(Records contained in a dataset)
—————

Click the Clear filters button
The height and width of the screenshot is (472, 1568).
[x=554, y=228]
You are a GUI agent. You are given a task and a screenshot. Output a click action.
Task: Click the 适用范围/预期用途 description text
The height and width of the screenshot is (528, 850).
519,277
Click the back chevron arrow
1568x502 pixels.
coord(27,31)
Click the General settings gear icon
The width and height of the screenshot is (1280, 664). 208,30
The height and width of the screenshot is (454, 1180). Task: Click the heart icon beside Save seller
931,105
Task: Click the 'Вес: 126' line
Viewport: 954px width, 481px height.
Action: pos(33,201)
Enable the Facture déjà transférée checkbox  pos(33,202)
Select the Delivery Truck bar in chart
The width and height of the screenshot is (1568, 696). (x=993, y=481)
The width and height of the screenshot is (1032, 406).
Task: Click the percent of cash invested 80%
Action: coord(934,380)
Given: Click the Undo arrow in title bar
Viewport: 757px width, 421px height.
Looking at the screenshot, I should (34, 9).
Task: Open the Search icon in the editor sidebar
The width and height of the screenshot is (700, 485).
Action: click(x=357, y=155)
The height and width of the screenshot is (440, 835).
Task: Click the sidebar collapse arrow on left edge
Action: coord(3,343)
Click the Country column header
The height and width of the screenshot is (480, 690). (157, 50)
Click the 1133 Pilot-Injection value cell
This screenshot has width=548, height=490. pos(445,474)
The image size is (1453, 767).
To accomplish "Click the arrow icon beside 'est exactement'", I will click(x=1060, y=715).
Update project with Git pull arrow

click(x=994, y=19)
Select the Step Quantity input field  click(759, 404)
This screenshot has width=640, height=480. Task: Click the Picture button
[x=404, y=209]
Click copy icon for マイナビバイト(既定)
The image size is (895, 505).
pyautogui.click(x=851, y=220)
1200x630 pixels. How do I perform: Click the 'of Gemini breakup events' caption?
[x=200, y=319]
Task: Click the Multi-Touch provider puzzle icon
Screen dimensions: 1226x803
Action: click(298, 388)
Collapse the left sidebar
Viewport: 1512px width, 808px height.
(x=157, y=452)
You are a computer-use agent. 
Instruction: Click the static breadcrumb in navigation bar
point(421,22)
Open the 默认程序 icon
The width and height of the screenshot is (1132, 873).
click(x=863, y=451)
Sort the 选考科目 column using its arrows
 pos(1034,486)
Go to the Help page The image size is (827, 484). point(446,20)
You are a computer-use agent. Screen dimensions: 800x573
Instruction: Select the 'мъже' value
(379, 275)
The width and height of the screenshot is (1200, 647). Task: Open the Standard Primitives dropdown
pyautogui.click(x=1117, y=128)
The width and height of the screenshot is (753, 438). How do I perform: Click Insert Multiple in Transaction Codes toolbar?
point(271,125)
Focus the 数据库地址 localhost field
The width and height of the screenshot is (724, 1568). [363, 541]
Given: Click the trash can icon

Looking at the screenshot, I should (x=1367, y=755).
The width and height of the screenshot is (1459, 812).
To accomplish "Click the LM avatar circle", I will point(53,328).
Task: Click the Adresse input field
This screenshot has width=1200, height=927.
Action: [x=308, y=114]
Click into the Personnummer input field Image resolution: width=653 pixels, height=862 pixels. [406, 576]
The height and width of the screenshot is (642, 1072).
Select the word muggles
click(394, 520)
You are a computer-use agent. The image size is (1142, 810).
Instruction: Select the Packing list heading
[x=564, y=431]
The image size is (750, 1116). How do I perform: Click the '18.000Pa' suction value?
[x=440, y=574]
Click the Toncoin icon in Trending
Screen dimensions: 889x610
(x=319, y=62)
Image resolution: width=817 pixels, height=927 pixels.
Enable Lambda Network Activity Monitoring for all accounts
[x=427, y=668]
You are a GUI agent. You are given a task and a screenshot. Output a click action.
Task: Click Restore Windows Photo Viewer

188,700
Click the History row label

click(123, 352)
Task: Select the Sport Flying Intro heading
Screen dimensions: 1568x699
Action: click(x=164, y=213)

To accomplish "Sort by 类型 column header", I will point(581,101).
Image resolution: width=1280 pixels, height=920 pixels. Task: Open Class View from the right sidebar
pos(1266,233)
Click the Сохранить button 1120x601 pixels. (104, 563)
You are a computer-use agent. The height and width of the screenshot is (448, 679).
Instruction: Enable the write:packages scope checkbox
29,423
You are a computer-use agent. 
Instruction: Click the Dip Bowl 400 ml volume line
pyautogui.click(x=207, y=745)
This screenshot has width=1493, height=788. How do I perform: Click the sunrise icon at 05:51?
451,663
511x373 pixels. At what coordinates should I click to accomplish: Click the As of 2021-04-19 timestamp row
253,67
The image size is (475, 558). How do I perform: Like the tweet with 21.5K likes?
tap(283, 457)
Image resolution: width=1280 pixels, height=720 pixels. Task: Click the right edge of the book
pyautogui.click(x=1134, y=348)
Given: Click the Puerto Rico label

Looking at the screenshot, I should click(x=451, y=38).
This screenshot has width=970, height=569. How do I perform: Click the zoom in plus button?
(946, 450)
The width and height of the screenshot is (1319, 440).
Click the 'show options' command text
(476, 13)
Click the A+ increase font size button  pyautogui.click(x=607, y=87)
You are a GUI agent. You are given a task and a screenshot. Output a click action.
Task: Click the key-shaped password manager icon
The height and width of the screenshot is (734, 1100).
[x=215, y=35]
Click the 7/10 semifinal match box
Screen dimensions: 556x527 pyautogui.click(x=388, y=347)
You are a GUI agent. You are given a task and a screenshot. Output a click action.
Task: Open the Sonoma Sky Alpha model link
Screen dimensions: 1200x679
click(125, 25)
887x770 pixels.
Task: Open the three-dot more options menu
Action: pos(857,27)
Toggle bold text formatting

—————

▶ WHAT THE TASK REQUIRES:
Without omitting anything, output the entries exactly.

▶ SOLUTION:
Click the Clear filters button
The height and width of the screenshot is (472, 1568).
[x=554, y=228]
You are a GUI agent. You are given a task and a screenshot. Output a click action.
Task: Click the 适用范围/预期用途 description text
The height and width of the screenshot is (528, 850).
519,277
Click the back chevron arrow
1568x502 pixels.
coord(27,31)
Click the General settings gear icon
The width and height of the screenshot is (1280, 664). 208,30
The height and width of the screenshot is (454, 1180). Task: Click the heart icon beside Save seller
931,105
Task: Click the 'Вес: 126' line
Viewport: 954px width, 481px height.
Action: pos(33,201)
Enable the Facture déjà transférée checkbox  pos(33,202)
Select the Delivery Truck bar in chart
The width and height of the screenshot is (1568, 696). (x=993, y=481)
The width and height of the screenshot is (1032, 406).
Task: Click the percent of cash invested 80%
Action: coord(934,380)
Given: Click the Undo arrow in title bar
Viewport: 757px width, 421px height.
Looking at the screenshot, I should (34, 9).
Task: Open the Search icon in the editor sidebar
The width and height of the screenshot is (700, 485).
Action: click(x=357, y=155)
The height and width of the screenshot is (440, 835).
Task: Click the sidebar collapse arrow on left edge
Action: coord(3,343)
Click the Country column header
The height and width of the screenshot is (480, 690). (157, 50)
Click the 1133 Pilot-Injection value cell
This screenshot has width=548, height=490. pos(445,474)
The image size is (1453, 767).
To accomplish "Click the arrow icon beside 'est exactement'", I will click(x=1060, y=715).
Update project with Git pull arrow

click(x=994, y=19)
Select the Step Quantity input field  click(759, 404)
This screenshot has width=640, height=480. Task: Click the Picture button
[x=404, y=209]
Click copy icon for マイナビバイト(既定)
The image size is (895, 505).
pyautogui.click(x=851, y=220)
1200x630 pixels. How do I perform: Click the 'of Gemini breakup events' caption?
[x=200, y=319]
Task: Click the Multi-Touch provider puzzle icon
Screen dimensions: 1226x803
Action: click(298, 388)
Collapse the left sidebar
Viewport: 1512px width, 808px height.
(x=157, y=452)
You are a computer-use agent. 
Instruction: Click the static breadcrumb in navigation bar
point(421,22)
Open the 默认程序 icon
The width and height of the screenshot is (1132, 873).
click(x=863, y=451)
Sort the 选考科目 column using its arrows
 pos(1034,486)
Go to the Help page The image size is (827, 484). point(446,20)
You are a computer-use agent. Screen dimensions: 800x573
Instruction: Select the 'мъже' value
(379, 275)
The width and height of the screenshot is (1200, 647). Task: Open the Standard Primitives dropdown
pyautogui.click(x=1117, y=128)
The width and height of the screenshot is (753, 438). How do I perform: Click Insert Multiple in Transaction Codes toolbar?
point(271,125)
Focus the 数据库地址 localhost field
The width and height of the screenshot is (724, 1568). [363, 541]
Given: Click the trash can icon

Looking at the screenshot, I should (x=1367, y=755).
The width and height of the screenshot is (1459, 812).
To accomplish "Click the LM avatar circle", I will point(53,328).
Task: Click the Adresse input field
This screenshot has width=1200, height=927.
Action: [x=308, y=114]
Click into the Personnummer input field Image resolution: width=653 pixels, height=862 pixels. [406, 576]
The height and width of the screenshot is (642, 1072).
Select the word muggles
click(394, 520)
You are a computer-use agent. The image size is (1142, 810).
Instruction: Select the Packing list heading
[x=564, y=431]
The image size is (750, 1116). How do I perform: Click the '18.000Pa' suction value?
[x=440, y=574]
Click the Toncoin icon in Trending
Screen dimensions: 889x610
(x=319, y=62)
Image resolution: width=817 pixels, height=927 pixels.
Enable Lambda Network Activity Monitoring for all accounts
[x=427, y=668]
You are a GUI agent. You are given a task and a screenshot. Output a click action.
Task: Click Restore Windows Photo Viewer

188,700
Click the History row label

click(123, 352)
Task: Select the Sport Flying Intro heading
Screen dimensions: 1568x699
Action: click(x=164, y=213)

To accomplish "Sort by 类型 column header", I will point(581,101).
Image resolution: width=1280 pixels, height=920 pixels. Task: Open Class View from the right sidebar
pos(1266,233)
Click the Сохранить button 1120x601 pixels. (104, 563)
You are a computer-use agent. The height and width of the screenshot is (448, 679).
Instruction: Enable the write:packages scope checkbox
29,423
You are a computer-use agent. 
Instruction: Click the Dip Bowl 400 ml volume line
pyautogui.click(x=207, y=745)
This screenshot has width=1493, height=788. How do I perform: Click the sunrise icon at 05:51?
451,663
511x373 pixels. At what coordinates should I click to accomplish: Click the As of 2021-04-19 timestamp row
253,67
The image size is (475, 558). How do I perform: Like the tweet with 21.5K likes?
tap(283, 457)
Image resolution: width=1280 pixels, height=720 pixels. Task: Click the right edge of the book
pyautogui.click(x=1134, y=348)
Given: Click the Puerto Rico label

Looking at the screenshot, I should click(x=451, y=38).
This screenshot has width=970, height=569. How do I perform: Click the zoom in plus button?
(946, 450)
The width and height of the screenshot is (1319, 440).
Click the 'show options' command text
(476, 13)
Click the A+ increase font size button  pyautogui.click(x=607, y=87)
You are a GUI agent. You are given a task and a screenshot. Output a click action.
Task: Click the key-shaped password manager icon
The height and width of the screenshot is (734, 1100).
[x=215, y=35]
Click the 7/10 semifinal match box
Screen dimensions: 556x527 pyautogui.click(x=388, y=347)
You are a GUI agent. You are given a task and a screenshot. Output a click action.
Task: Open the Sonoma Sky Alpha model link
Screen dimensions: 1200x679
click(125, 25)
887x770 pixels.
Task: Open the three-dot more options menu
Action: pos(857,27)
Toggle bold text formatting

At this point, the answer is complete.